* _RECORDS_:
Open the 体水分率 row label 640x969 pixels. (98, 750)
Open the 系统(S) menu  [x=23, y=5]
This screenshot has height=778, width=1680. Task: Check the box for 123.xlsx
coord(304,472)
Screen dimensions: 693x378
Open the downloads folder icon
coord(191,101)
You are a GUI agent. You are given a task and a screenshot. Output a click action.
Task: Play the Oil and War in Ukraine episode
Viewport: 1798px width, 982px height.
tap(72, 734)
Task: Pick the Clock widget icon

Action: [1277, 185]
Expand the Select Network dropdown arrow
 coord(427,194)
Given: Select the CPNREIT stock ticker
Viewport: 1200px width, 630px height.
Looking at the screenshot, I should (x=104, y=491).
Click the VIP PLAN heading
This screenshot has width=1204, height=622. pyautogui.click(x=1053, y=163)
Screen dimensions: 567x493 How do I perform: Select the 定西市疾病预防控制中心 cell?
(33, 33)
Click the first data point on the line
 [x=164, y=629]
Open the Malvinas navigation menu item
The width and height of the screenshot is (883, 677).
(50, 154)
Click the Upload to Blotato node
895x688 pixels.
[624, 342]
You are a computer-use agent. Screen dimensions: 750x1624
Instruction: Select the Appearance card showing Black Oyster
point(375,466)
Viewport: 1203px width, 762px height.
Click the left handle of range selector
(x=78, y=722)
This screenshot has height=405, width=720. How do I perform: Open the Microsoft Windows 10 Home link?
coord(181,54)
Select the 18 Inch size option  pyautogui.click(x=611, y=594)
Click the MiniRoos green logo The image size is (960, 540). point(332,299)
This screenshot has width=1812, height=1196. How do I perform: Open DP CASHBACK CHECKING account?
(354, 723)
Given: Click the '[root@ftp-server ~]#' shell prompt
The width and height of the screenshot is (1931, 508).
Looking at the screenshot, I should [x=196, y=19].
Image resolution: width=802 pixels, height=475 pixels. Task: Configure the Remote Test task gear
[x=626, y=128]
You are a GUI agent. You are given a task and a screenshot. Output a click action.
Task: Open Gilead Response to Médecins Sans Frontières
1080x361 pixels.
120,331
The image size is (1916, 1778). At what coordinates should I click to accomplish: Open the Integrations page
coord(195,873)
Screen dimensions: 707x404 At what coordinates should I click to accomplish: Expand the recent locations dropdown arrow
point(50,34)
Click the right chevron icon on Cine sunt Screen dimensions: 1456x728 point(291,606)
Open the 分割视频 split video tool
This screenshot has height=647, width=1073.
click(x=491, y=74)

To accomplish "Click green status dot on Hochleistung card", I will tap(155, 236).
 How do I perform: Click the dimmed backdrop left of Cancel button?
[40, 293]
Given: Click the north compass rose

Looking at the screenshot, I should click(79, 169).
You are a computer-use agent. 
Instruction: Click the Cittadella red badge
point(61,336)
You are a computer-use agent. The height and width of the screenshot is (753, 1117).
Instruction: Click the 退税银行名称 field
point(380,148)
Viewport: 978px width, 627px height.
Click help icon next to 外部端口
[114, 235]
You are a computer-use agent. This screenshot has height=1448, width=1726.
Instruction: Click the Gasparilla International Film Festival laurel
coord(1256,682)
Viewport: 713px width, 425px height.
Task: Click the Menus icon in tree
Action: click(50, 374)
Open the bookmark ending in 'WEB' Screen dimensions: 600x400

* _INSTRUCTIONS TO FOLLOW_: Work out the number of lines in the records containing the word "agent". Write only that number.

* _OUTPUT OF THE EXERCISE_: 6